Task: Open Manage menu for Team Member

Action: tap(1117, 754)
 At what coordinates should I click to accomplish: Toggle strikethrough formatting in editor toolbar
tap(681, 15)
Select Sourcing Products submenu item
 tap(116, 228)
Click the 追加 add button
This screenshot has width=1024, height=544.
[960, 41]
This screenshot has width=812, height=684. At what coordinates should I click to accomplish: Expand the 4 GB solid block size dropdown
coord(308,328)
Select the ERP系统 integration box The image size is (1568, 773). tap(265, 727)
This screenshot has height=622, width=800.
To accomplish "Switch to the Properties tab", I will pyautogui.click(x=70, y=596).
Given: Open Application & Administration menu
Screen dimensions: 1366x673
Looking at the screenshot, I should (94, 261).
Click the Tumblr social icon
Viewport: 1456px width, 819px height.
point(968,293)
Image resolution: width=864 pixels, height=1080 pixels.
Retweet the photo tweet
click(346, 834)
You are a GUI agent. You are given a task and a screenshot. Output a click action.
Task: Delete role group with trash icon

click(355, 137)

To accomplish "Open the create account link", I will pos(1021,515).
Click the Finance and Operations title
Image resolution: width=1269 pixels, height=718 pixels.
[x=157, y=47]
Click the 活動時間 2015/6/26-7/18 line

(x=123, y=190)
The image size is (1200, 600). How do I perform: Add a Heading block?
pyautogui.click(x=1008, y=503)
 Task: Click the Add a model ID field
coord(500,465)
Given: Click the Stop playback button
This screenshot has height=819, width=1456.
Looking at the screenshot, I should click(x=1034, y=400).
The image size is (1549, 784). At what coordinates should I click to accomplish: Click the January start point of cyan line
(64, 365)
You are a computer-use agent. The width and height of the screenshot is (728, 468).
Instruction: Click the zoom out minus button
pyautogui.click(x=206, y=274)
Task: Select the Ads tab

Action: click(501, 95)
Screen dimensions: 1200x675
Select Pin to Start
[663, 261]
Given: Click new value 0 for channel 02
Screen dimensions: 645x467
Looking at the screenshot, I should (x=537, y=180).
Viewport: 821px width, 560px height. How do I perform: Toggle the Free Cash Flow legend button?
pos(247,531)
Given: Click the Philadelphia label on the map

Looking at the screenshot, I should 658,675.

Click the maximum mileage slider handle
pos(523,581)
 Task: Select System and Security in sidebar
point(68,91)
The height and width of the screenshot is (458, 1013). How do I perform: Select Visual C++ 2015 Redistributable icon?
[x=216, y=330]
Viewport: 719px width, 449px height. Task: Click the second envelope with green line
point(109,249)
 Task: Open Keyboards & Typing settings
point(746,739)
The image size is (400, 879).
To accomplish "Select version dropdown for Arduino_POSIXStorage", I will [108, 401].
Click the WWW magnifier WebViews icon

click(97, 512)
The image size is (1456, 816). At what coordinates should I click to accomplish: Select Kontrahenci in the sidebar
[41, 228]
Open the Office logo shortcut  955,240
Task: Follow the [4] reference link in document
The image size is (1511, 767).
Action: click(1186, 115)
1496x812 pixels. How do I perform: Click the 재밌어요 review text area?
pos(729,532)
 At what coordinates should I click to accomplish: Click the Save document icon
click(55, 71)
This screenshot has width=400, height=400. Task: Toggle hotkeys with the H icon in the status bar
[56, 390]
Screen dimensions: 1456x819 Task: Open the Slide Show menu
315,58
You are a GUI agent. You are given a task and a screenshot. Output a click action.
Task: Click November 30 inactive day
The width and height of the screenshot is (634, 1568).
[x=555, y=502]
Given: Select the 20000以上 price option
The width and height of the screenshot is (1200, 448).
○ ○ ○ ○ ○ ○ ○
▶ **SET EXERCISE**:
Print again, unchanged, the part of the data that opens with the line containing "The image size is (1456, 816)." and closes at the end of the data, both ends included.

▶ **RESULT OF THE EXERCISE**:
The image size is (1456, 816). At what coordinates should I click to accomplish: Select Kontrahenci in the sidebar
[41, 228]
Open the Office logo shortcut  955,240
Task: Follow the [4] reference link in document
The image size is (1511, 767).
Action: click(1186, 115)
1496x812 pixels. How do I perform: Click the 재밌어요 review text area?
pos(729,532)
 At what coordinates should I click to accomplish: Click the Save document icon
click(55, 71)
This screenshot has width=400, height=400. Task: Toggle hotkeys with the H icon in the status bar
[56, 390]
Screen dimensions: 1456x819 Task: Open the Slide Show menu
315,58
You are a GUI agent. You are given a task and a screenshot. Output a click action.
Task: Click November 30 inactive day
The width and height of the screenshot is (634, 1568).
[x=555, y=502]
Given: Select the 20000以上 price option
The width and height of the screenshot is (1200, 448).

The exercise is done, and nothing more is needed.